The New York Times ran a front-page story yesterday about open peer review, featuring an experiment conducted by MediaCommons for The Shakespeare Quarterly using CommentPress. The article is here and the experiment itself is here. Both MediaCommons and CommentPress were born at the institute; it’s exciting to see our efforts get such prominent notice.
So it hit the front page of the NYT after years of conversation here (light years in terms of digital time.) I remember your interest in the way Wikipedia was being constructed, and in the validity and importance of collective thought. I am happy about the recognition of MediaCommons, but happier to see it as the forum for an “alternative to peer review.”

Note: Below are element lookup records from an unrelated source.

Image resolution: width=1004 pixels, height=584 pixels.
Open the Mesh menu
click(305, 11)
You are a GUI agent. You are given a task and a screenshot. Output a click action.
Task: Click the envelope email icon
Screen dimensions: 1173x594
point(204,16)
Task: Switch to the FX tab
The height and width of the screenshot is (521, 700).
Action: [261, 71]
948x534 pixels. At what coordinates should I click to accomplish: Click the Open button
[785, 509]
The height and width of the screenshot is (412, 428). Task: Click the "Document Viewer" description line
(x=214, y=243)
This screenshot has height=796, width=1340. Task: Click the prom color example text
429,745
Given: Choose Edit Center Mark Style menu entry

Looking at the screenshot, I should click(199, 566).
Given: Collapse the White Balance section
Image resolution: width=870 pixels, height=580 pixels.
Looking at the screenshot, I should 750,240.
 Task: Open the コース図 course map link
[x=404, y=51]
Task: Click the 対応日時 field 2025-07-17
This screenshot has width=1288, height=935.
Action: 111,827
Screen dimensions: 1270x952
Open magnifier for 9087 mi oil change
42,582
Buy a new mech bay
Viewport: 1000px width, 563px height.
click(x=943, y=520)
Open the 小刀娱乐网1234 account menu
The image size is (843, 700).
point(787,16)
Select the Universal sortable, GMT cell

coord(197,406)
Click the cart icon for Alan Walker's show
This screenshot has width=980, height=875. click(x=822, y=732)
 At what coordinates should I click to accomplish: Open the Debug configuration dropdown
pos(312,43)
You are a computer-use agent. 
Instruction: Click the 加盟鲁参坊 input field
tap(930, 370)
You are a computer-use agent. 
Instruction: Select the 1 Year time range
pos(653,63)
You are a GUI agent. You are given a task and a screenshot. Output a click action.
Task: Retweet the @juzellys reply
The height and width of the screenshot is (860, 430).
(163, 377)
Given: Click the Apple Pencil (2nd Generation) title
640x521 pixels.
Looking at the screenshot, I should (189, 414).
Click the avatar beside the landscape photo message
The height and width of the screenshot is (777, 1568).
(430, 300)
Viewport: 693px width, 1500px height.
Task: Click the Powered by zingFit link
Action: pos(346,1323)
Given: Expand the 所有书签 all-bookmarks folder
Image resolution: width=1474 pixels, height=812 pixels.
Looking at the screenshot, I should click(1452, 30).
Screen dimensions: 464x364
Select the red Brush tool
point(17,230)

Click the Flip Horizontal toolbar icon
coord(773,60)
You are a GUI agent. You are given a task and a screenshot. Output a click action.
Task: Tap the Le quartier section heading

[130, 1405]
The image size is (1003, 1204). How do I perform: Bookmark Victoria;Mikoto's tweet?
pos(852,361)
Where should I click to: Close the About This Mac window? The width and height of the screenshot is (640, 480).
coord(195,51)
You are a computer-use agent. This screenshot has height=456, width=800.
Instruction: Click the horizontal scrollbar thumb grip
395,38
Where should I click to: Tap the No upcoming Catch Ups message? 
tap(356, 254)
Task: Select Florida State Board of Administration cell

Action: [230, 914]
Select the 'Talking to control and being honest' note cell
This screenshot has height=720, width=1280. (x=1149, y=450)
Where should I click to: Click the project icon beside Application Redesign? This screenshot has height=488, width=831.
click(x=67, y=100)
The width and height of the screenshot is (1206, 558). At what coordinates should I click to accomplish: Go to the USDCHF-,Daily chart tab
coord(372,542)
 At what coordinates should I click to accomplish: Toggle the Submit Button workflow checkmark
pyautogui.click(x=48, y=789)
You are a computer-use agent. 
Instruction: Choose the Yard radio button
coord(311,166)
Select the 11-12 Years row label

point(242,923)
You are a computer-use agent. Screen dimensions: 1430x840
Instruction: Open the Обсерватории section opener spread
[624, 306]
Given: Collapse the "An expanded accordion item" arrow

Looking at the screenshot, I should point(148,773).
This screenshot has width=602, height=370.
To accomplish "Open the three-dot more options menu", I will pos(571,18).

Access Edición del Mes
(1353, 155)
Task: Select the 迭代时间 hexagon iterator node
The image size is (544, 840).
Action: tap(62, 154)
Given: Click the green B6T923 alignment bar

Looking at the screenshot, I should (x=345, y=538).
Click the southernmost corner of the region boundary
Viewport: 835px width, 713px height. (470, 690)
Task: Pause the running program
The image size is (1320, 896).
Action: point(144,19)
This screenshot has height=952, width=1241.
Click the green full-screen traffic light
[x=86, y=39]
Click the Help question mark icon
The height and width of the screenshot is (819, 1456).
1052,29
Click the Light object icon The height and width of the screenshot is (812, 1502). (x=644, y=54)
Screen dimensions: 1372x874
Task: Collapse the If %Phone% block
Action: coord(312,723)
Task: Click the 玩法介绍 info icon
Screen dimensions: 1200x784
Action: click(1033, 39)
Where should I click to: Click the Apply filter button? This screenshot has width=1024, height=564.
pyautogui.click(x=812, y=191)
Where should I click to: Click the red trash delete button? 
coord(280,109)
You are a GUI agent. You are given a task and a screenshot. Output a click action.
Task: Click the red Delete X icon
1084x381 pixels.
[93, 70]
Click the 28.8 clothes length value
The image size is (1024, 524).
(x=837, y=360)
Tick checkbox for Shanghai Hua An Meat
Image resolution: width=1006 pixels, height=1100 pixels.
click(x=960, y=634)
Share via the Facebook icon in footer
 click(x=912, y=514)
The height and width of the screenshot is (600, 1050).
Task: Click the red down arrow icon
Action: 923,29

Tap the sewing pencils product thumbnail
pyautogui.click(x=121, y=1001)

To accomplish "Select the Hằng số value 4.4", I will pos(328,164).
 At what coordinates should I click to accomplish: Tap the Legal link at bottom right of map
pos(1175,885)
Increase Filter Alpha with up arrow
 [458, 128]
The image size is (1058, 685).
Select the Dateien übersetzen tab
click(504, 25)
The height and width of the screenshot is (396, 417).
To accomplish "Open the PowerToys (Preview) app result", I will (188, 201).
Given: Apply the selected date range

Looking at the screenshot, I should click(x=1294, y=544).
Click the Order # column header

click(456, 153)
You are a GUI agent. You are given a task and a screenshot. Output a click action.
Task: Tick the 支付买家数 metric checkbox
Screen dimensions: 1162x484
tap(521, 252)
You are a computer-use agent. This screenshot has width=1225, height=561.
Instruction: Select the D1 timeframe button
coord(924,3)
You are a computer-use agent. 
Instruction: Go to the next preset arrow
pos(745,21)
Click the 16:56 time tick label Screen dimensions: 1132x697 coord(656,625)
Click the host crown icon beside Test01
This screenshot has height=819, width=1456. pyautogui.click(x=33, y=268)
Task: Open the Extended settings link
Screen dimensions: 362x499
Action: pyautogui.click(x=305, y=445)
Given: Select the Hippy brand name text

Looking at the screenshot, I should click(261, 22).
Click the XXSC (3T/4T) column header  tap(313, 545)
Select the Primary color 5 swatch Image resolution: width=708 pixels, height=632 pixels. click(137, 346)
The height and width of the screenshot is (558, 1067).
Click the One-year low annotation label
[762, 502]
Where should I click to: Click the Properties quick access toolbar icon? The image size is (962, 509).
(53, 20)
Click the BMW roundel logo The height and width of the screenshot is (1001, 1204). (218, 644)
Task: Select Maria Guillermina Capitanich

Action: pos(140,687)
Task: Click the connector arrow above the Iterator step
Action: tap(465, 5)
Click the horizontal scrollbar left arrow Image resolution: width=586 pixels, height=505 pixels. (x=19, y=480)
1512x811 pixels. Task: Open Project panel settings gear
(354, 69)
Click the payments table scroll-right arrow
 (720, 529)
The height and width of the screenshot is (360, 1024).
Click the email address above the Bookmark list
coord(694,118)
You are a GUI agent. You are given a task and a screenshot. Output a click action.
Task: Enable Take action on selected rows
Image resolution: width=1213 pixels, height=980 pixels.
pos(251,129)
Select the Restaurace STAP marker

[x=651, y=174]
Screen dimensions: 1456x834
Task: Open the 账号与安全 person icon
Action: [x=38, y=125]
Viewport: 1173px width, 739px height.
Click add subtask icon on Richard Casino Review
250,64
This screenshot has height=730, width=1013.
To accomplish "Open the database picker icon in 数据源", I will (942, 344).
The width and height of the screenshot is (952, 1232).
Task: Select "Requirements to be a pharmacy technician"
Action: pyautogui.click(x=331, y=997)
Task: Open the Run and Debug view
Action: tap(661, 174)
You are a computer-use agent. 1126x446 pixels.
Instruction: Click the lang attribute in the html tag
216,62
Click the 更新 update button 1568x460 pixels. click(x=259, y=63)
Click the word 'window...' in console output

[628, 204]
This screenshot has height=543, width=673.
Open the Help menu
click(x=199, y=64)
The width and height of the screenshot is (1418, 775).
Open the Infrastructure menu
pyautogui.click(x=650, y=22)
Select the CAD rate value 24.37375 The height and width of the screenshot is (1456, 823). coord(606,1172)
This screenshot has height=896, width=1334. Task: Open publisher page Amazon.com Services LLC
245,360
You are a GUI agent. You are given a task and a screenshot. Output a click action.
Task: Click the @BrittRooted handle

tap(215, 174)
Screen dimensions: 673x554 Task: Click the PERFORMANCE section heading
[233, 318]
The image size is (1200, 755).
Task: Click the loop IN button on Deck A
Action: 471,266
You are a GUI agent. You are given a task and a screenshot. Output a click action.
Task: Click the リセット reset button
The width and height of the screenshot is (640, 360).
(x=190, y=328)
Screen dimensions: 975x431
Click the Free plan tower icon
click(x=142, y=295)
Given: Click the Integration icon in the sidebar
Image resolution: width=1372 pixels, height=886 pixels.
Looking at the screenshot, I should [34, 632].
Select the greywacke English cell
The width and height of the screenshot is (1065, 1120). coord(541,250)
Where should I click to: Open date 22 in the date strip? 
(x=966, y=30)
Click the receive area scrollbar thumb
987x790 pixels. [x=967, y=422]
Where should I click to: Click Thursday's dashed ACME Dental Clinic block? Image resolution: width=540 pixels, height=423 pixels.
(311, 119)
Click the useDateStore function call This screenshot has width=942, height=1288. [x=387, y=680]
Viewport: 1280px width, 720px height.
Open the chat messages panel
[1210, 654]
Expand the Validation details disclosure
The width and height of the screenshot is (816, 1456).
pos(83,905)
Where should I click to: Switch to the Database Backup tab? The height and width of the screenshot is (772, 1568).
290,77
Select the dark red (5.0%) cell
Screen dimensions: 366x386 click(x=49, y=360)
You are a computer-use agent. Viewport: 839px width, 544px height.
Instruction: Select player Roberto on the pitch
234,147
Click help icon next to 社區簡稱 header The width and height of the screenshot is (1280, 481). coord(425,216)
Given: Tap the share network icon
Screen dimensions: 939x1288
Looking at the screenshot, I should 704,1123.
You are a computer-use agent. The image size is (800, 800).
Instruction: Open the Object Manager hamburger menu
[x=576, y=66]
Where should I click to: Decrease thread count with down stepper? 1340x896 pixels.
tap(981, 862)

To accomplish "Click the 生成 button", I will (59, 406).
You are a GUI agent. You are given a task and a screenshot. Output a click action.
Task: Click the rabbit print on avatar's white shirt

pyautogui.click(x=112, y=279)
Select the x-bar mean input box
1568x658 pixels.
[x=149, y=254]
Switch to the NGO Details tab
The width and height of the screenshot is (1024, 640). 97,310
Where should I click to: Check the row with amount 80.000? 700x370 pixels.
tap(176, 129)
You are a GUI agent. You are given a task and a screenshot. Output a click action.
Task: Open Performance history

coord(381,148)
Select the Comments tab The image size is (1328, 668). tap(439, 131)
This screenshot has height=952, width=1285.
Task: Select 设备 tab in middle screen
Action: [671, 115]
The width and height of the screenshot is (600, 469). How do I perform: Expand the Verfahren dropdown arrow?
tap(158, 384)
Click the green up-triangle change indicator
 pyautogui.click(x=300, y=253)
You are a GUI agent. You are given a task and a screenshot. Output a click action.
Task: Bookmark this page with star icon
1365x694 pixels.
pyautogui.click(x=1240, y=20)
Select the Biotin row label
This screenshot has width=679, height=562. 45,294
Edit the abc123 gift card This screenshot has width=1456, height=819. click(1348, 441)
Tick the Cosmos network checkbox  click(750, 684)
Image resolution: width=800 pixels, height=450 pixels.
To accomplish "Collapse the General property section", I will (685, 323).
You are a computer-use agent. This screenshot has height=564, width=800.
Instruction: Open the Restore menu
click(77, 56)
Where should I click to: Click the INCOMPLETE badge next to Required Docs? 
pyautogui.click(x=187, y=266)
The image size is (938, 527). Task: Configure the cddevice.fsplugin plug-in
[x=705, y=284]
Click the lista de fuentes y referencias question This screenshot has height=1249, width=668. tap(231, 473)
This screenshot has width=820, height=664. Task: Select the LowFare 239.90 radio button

I’m also interested in why this is getting mainstream coverage. There was also an article in the Chronicle of Higher Ed (http://chronicle.com/article/Leading-Humanities-Journal-/123696/, behind a paywall)
One (rather obvious?) guess: this experiment was conducted *not* by a monograph author who works in media studies, gaming or other digital-friendly topics (Ken Wark, Noah Wardrip-Fruin, Kathleen Fitzpatrick, et al.) but by a traditional Shakespeare journal. The media coverage may indicate that it’s considered news-worthy when the old school uses such new tools. It may seem like light years in digital time, but it’s relatively quick in the humanities timescale (where a 10-year-old work can have real currency).